Sheinbaum had an approval rating of about 70 percent as of late January, according to the Americas Society and Council of the Americas, New York-based organisations focused on promoting cultural and political understanding and business ties in the Americas. The rating has been consistent since Sheinbaum was elected.

“It was widely known – and criticised – that President Claudia Sheinbaum’s predecessor, Andres Manuel Lopez Obrador, followed a policy of ‘hugs not bullets’,” Rubio-Marquez said.

“This is a clear U-turn to this former policy by a Morena [Lopez Obrador and Sheinbaum’s party] government and an implicit recognition that crime has to be confronted with decision and a sophisticated strategy that includes information, intelligence and cooperation with the US and coordination and training with actors at the different levels of government.”

What might happen next?

The operation that killed El Mencho could benefit Mexico in its negotiations with US President Donald Trump’s administration, which has threatened to impose tariffs or even resort to military action if Mexico does not clamp down on drug cartels.

However, experts said the operation could lead to a new wave of violence in Mexico because cartels may retaliate against security forces.
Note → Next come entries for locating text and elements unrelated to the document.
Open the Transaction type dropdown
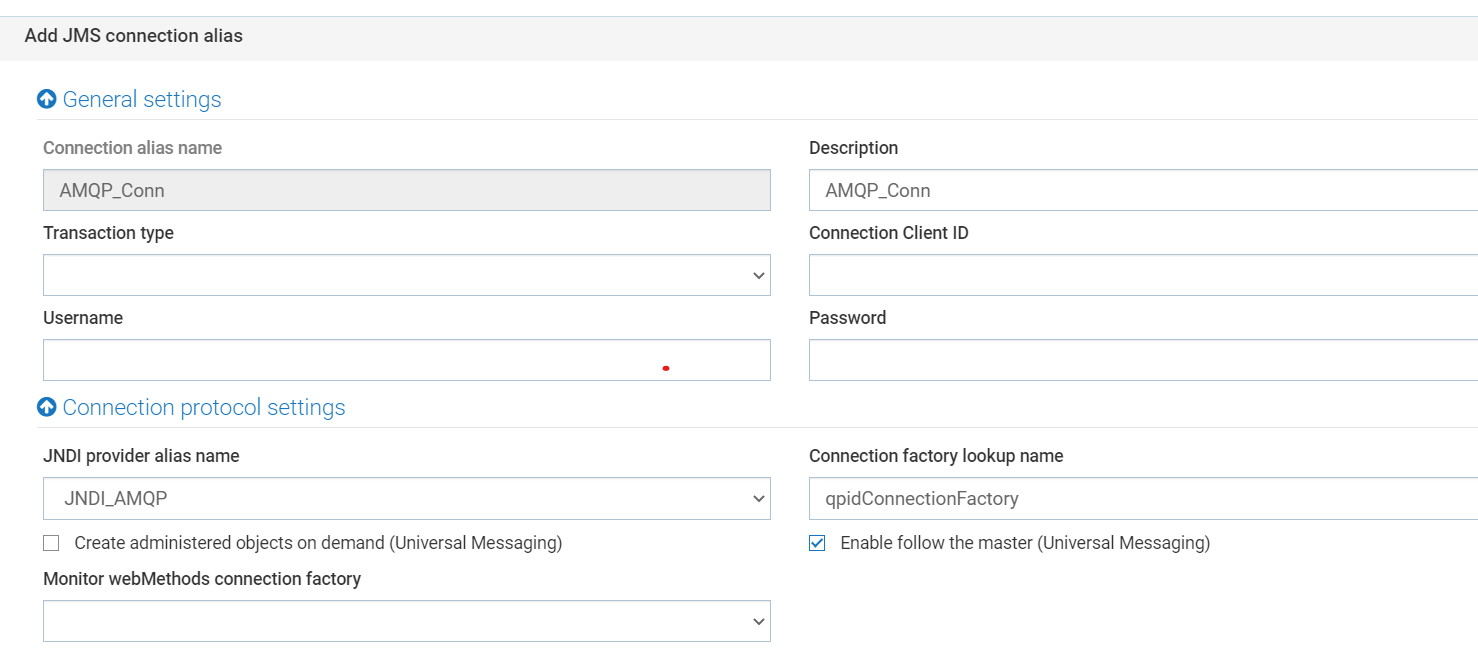The height and width of the screenshot is (652, 1478). click(x=406, y=275)
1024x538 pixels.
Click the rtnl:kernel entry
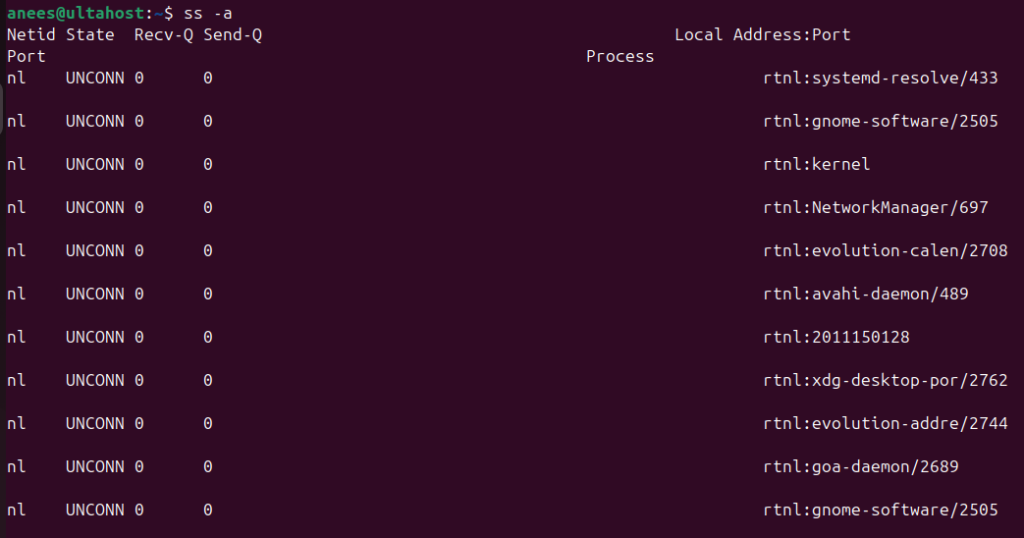click(x=816, y=165)

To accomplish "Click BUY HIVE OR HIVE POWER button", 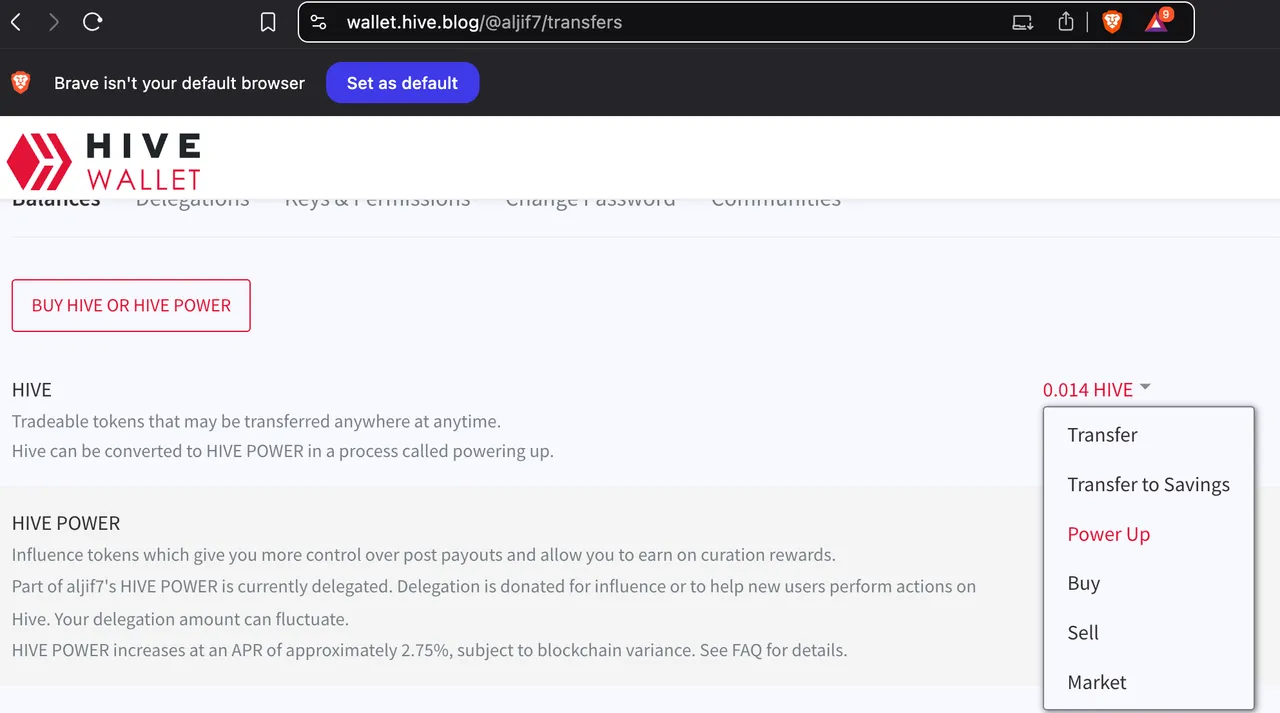I will pyautogui.click(x=131, y=305).
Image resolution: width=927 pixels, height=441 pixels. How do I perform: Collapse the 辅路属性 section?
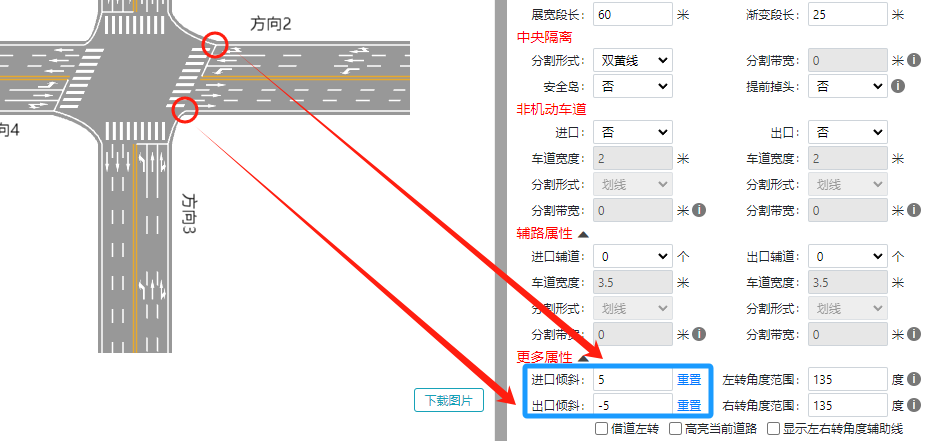583,233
Smith said the operation could result in “more public murders”.

“For the last year, the Mexican state has managed to bring down homicides. I suspect this killing will reverse that trend,” he said.

Idler agreed that El Mencho’s killing would not automatically affect volumes of narcotics trafficking.

“The underlying structure of the globally networked illicit supply chains that [Jalisco Cartel] has been involved in remains intact, and so it is unlikely that we will see any immediate change in levels of drug trafficking or other illicit economic activities,” Idler said.

It is unclear what the future holds for the Jalisco New Generation Cartel because El Mencho’s death has left a power vacuum, and it is unknown who will succeed him.

“The fight against criminal actors is not only about getting rid of leaders and bringing them to justice,” Rubio-Marquez said. “It implies a complex strategy that includes prevention, the combat of powerful arms used by cartels, the disarticulation of their multi-layered networks, security and protection for citizens, and effective policies towards social inclusion and social cohesion, economic development.”